Section 2-4-201 of the Colorado Revised Statutes provides as follows:
2-4-201. Intentions in the enactment of statutes. (1) In enacting a statute, it is
presumed that:
(a) Compliance with the constitutions of the state of Colorado and the United
States is intended;
(b) The entire statute is intended to be effective;
(c) A just and reasonable result is intended;
(d) A result feasible of execution is intended;
(e) Public interest is favored over any private interest.
In section 3.2.2(K)(1)(a)1.a. of the LUC, in the chart denominated “Demand Mitigation
Strategy/Parking Requirement Reduction”, “Demand Mitigation Strategy” is followed by two
asterisks; the two asterisks provision reads as follows: “All demand mitigation strategies shall be
shown on the site plan and in the Development Agreement and shall be subject to audit for
the duration of the project.” (emphasis supplied). See Record A, Item 1, part 6, p.10 and part
8, p.29. To achieve “a result feasible of execution,” the Court interprets this language to mean
that specifics for implementing these mitigation strategies must be included in the Development
Agreement so that what constitutes compliance is clear and so that auditing and enforcement
provisions are in place and binding “for the duration of the project;” mere recitation of the
mitigation strategies being adopted is not enough. A review of the record indicates that this
issue was a concern for the Board and staff,2
but that no requirement had been imposed on the
Applicant through the PDP to provide specifics about when and how the mitigation strategies
would be implemented, or about how compliance would be measured, or noncompliance
sanctioned. The Court concludes that failure of the Board and Council to correct this deficiency
(as with the trash enclosure issue, it could have imposed a condition that appropriate auditing
and enforcement mechanisms be included before Final Plan approval), constitutes an abuse of
discretion as a misinterpretation or misapplication of governing law (the LUC).
2 BOARDMEMBER JENNIFER CARPENTER: So, are you saying, Jason, then, that it’s not really
under our purview to decide whether or not to grant these mitigation pieces based on this particular
project as long as they actually meet the standard?
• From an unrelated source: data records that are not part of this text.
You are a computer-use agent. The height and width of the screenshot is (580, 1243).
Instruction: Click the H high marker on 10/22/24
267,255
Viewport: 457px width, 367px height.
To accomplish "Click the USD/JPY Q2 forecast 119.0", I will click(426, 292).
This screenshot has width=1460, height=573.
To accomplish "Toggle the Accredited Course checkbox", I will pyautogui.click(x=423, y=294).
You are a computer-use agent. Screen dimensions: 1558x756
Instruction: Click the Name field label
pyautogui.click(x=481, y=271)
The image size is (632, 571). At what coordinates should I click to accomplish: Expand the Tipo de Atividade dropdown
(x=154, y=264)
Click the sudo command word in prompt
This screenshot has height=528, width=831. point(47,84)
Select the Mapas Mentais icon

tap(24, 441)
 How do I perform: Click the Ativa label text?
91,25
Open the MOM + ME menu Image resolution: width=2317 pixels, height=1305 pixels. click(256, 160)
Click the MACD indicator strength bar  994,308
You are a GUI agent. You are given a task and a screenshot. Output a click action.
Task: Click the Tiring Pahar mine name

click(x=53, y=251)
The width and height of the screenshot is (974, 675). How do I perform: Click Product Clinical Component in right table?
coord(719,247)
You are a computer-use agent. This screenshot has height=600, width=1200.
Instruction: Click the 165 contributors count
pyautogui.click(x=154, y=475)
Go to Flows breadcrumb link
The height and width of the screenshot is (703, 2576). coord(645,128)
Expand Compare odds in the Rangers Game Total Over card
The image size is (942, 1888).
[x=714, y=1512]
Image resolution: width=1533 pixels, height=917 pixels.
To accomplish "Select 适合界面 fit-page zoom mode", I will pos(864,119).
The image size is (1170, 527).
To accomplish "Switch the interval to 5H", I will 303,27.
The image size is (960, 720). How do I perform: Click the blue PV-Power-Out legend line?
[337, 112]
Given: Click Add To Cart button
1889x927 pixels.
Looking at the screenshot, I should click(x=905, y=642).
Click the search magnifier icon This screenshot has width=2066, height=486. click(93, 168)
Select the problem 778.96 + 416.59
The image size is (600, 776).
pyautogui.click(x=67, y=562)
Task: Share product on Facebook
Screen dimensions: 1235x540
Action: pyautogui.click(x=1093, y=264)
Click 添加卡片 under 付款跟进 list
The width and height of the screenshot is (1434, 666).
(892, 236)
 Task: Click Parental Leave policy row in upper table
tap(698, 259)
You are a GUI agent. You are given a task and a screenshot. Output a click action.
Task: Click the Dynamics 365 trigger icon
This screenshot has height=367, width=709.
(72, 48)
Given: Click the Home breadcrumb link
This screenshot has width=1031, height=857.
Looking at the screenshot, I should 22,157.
MR. HOLLAND: Provided that they meet the standard and that
they document that…essentially, the requirement, for example, they were asking for car share. The requirement
here is that that particular demand mitigation strategy is recorded and documented on the plan, and then staff has
the…as you see in this note…the ability to audit that requirement for the duration of the project. So, if they
provide…the developer is required, if they are providing car share, the developer is responsible for ensuring that
the car share is provided. And then the City has the ability to audit that requirement to see that it’s met. But, beyond
that, I suppose it’s like any standard that is in the Land Use Code. The metric is described and they’re meeting the
requirement. Record A, Item 1, Part 7, p.27:28-38.
Page 10 of 10
ORDER
Plaintiffs’ Fifth Claim for Relief is GRANTED IN PART as follows: The PDP is
REMANDED to the Planning and Zoning Board solely for the limited purpose of including in the
Development Agreement provisions consistent with this ruling that will persist for the duration of
the project and that provide for the auditing and enforcement of the transit pass and car sharing
mitigation strategies. These provisions shall be included in the Final Plan for the approval of the
Board and Council; a second full review of the PDP is not required. The remainder of Plaintiffs’
Claims for Relief are DENIED as discussed herein.
Plaintiffs’ Motion for Clarification filed November 21, 2018 is DENIED AS MOOT.
IT IS SO ORDERED, this 3rd day of December, 2018.